Towards the end of the book, an air strike is called in on a cave near the team, many of which are on a hill (Karzai had just walked off of the particular hill). The air strike was called in to a B-52 by Tactical Air Control Party Specialist Jim Price, but with a tragic error involved. He used a new GPS device called a Viper, and tested it by shooting its laser at the ground at his feet, prior to calibration. He assumed that the location would be discarded…but it was not, and he called in that location to the B-52. When the B-52 asked him to verify his location (to prevent any “friendly fire” problems), he refused because there had been a friendly fire incident several weeks prior in the North of Afghanistan where the aircrew had inadvertently entered the location of the person calling in the airstrike. Had he checked his personal GPS and shared his location the aircrew would have noticed the target location was identical to his position, but the outcome instead was that the B-52 dropped a 2,000 pound JDAM (GPS-guided bomb) essentially directly on the special forces team on the hill, resulting in numerous deaths and injuries – three American deaths, twenty-five wounded, and an estimated fifty allied Afghan fighter deaths.
The latter part of the book details the aftermath of this terrible incident and the rescue mission that ensued. Ironically shortly after this occurred, a Taliban delegation from Kandahar surrendered the city to Karzai. Fortunately Karzai had walked off of the hill to a safer location, but he still suffered a scratch on his cheek when the explosion occurred.

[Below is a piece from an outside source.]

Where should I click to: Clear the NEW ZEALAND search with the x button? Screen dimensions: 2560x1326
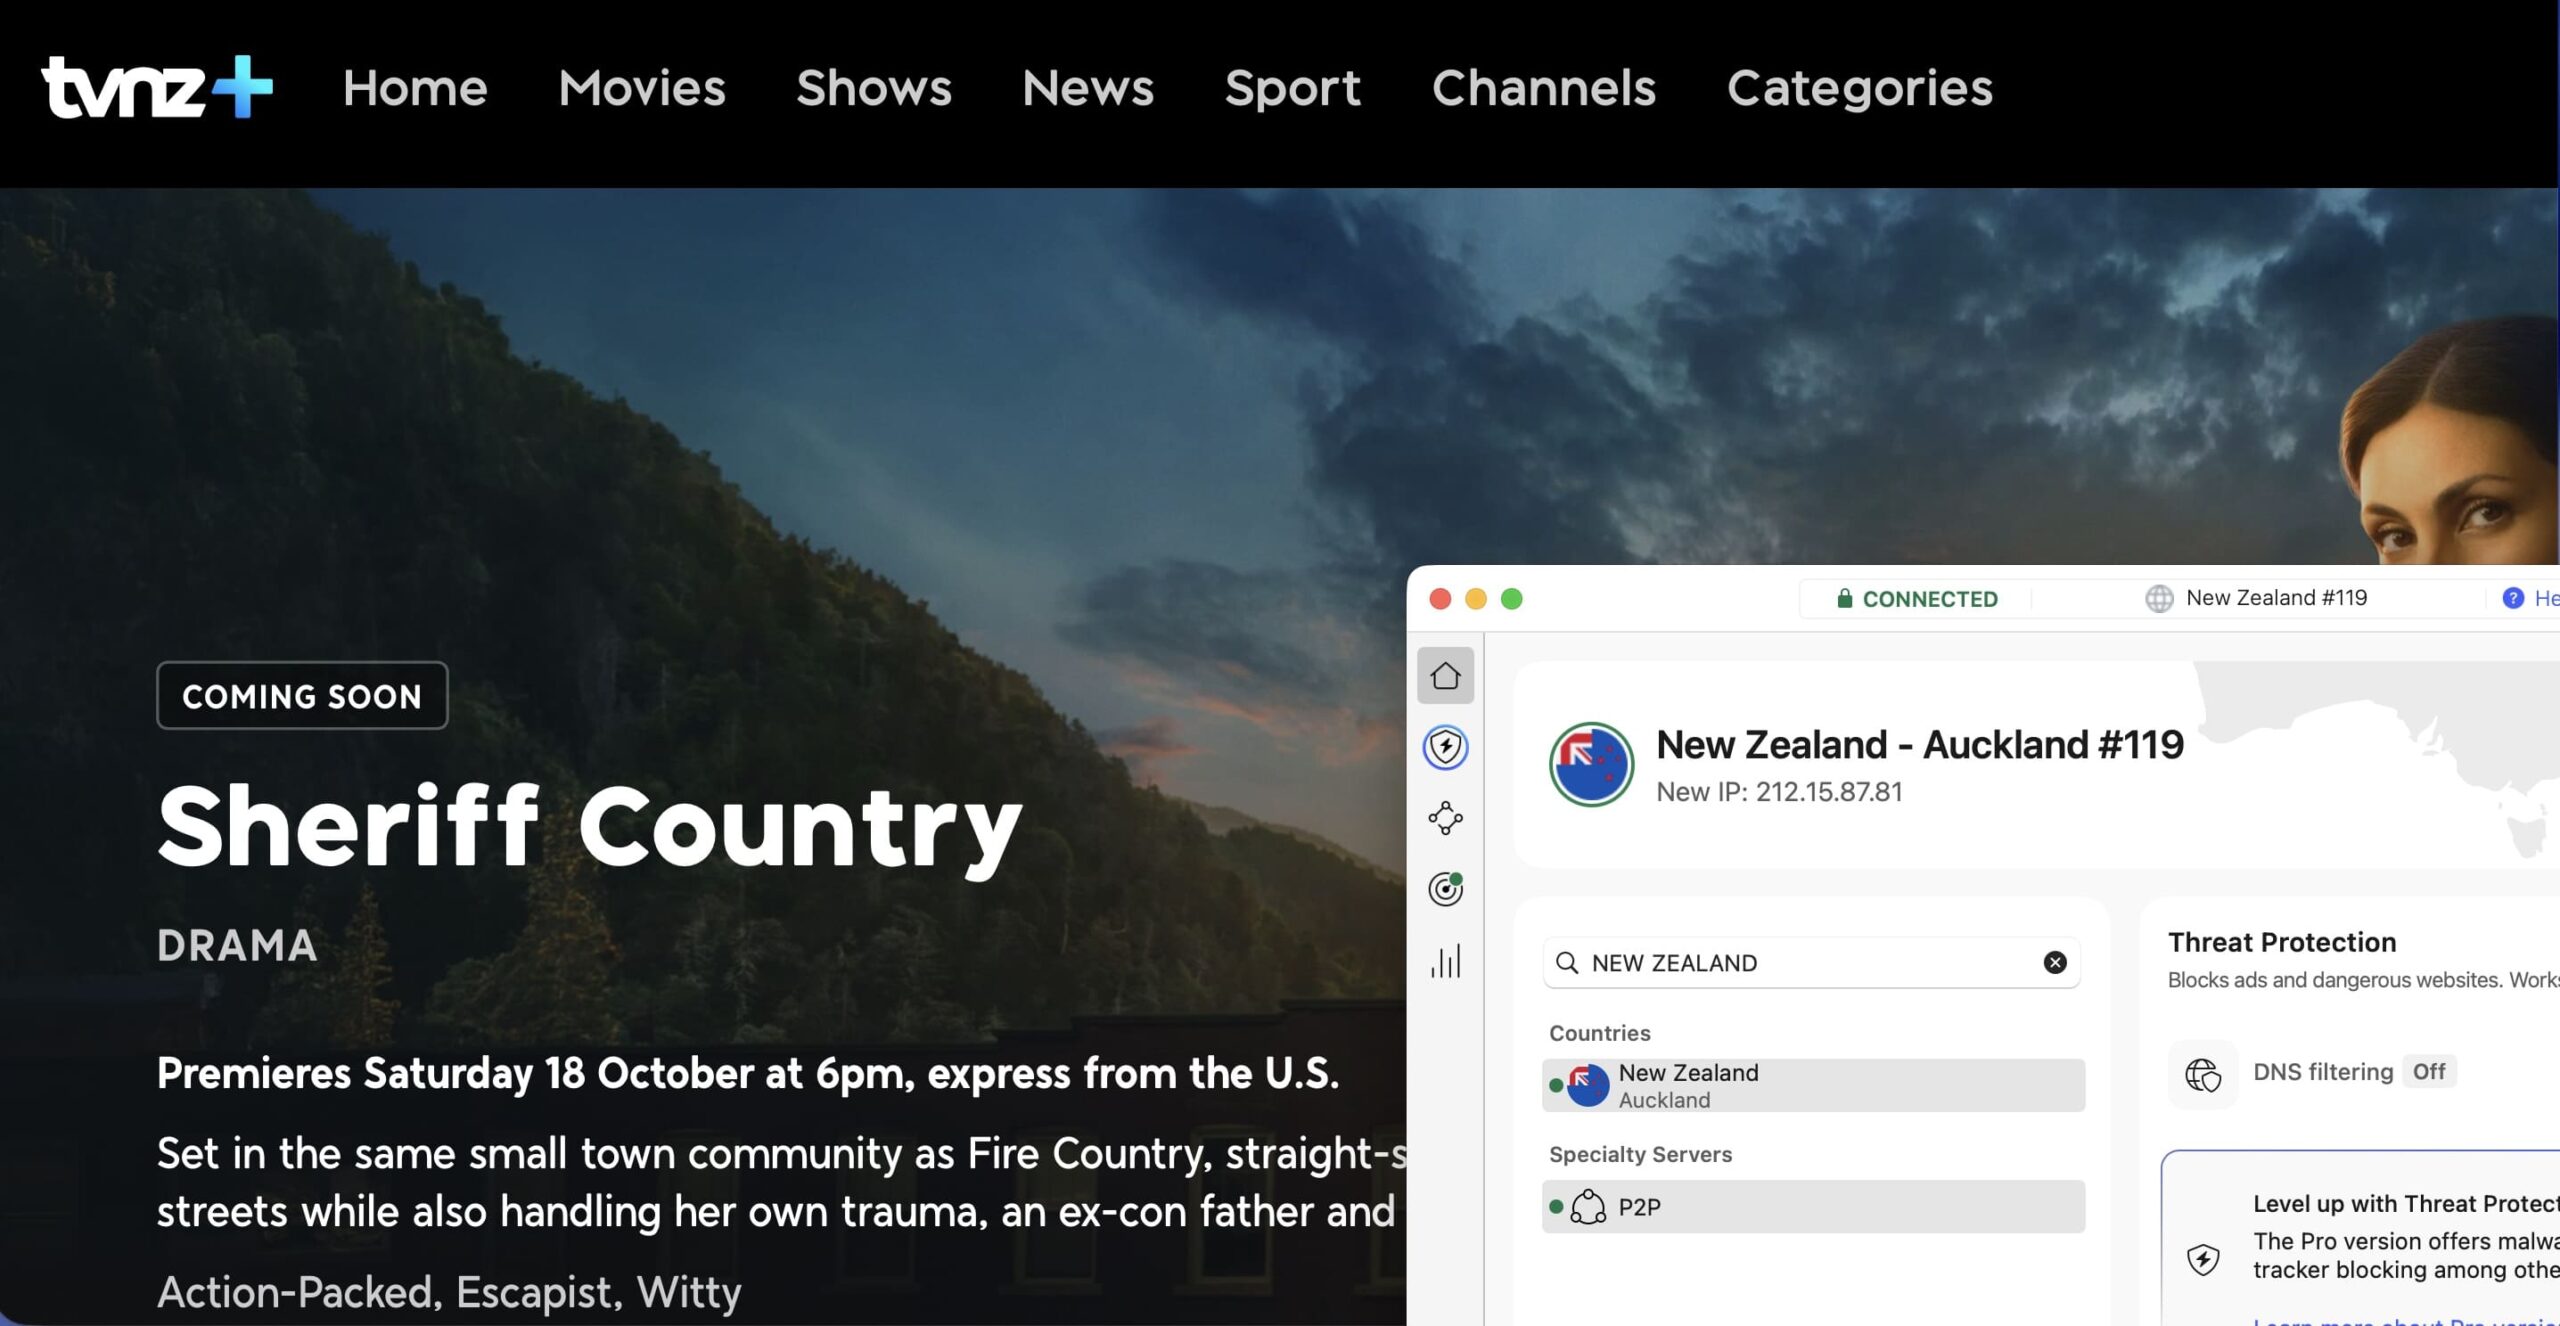pos(2051,962)
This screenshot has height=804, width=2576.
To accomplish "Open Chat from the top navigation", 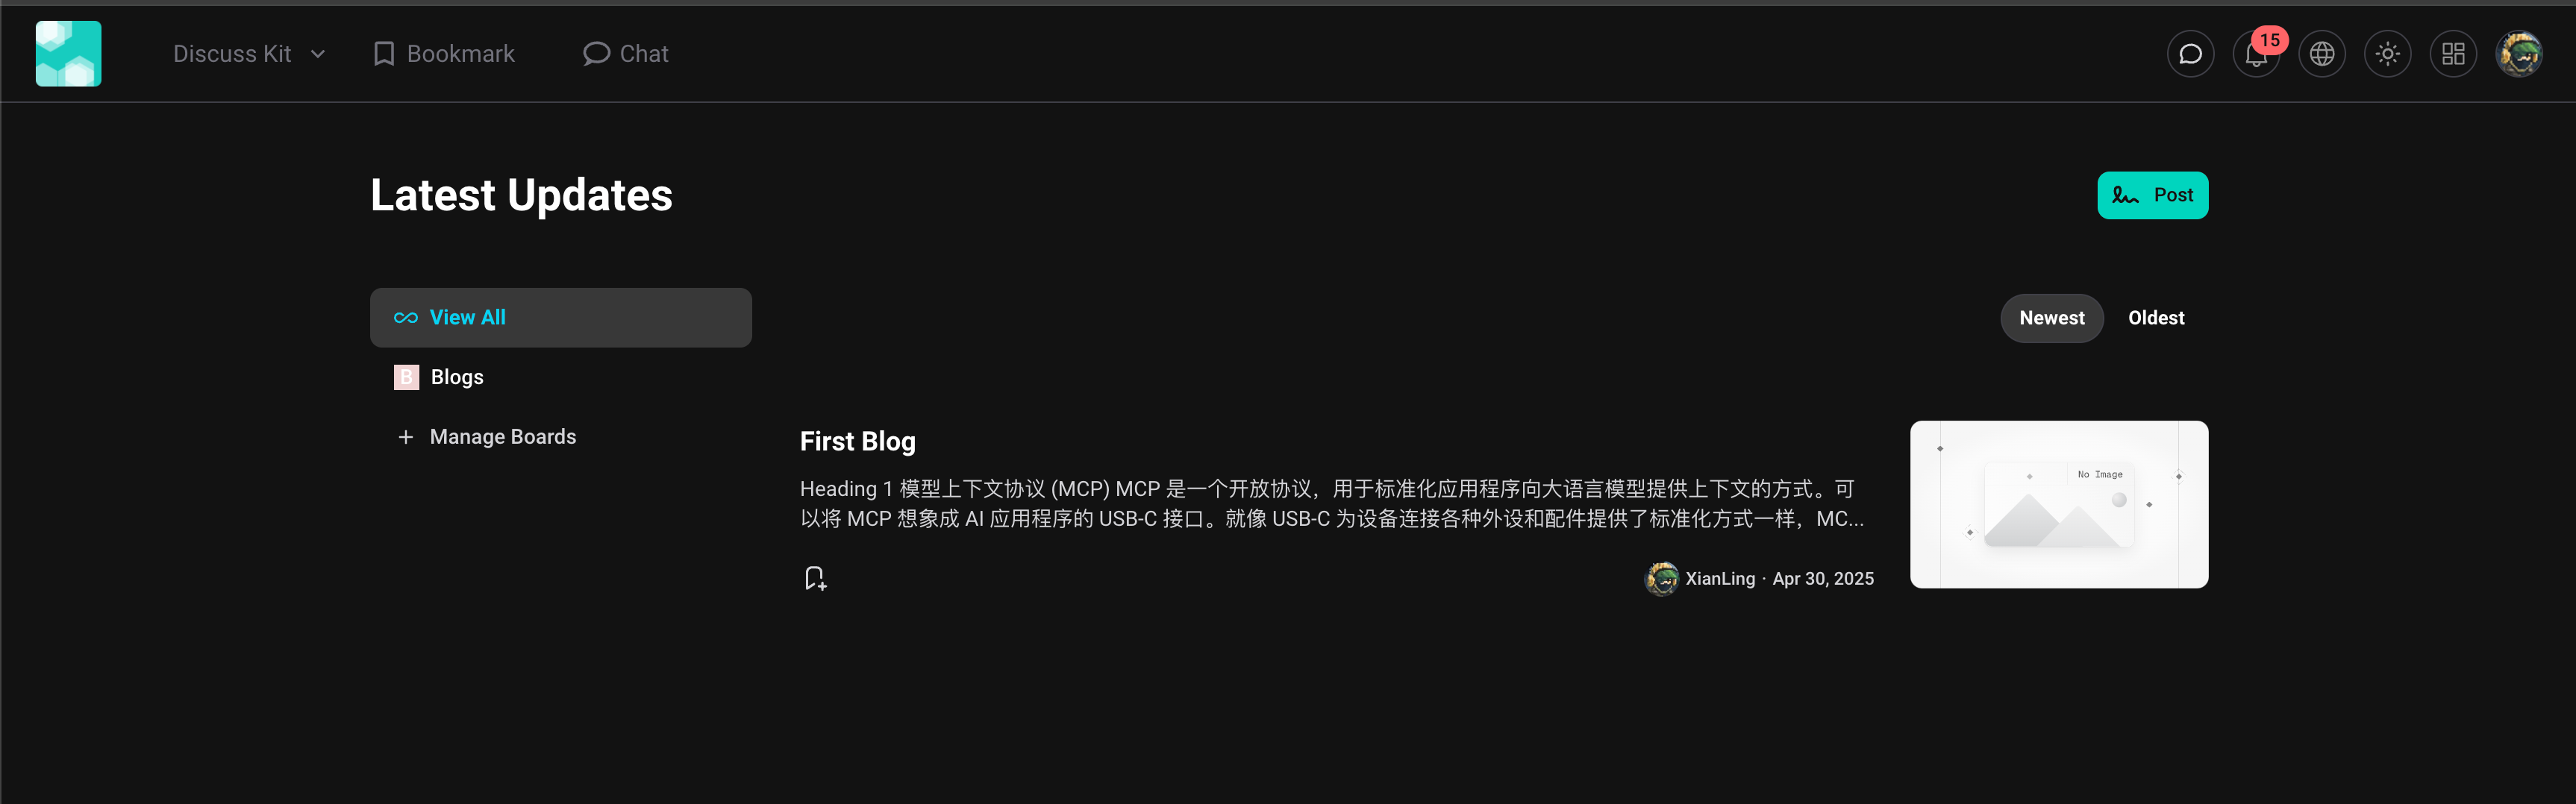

The “Debrief” element at the end of the book that stands out is that Price continued to serve following this tragic incident. He deployed for another tour in Iraq, controlling combat air strikes as late as April 2004. He then retired and as of the writing of the book taught “joint fires and close air support” courses for a U.S. Army Air School. His students clearly have the benefit of being taught by someone who “has been there and done that”. What is most important is that the Army allows a soldier who made a fatal error, to teach the next generation what he learned on that tragic day and how they can avoid making similar mistakes.
No fighter pilot has ever flown the perfect mission, and no one in any business will ever have the perfect day, week, month or meeting. In our world there’s “them that has and them that will”. The key is to learn from our mistakes and try to get just a little bit better every single day.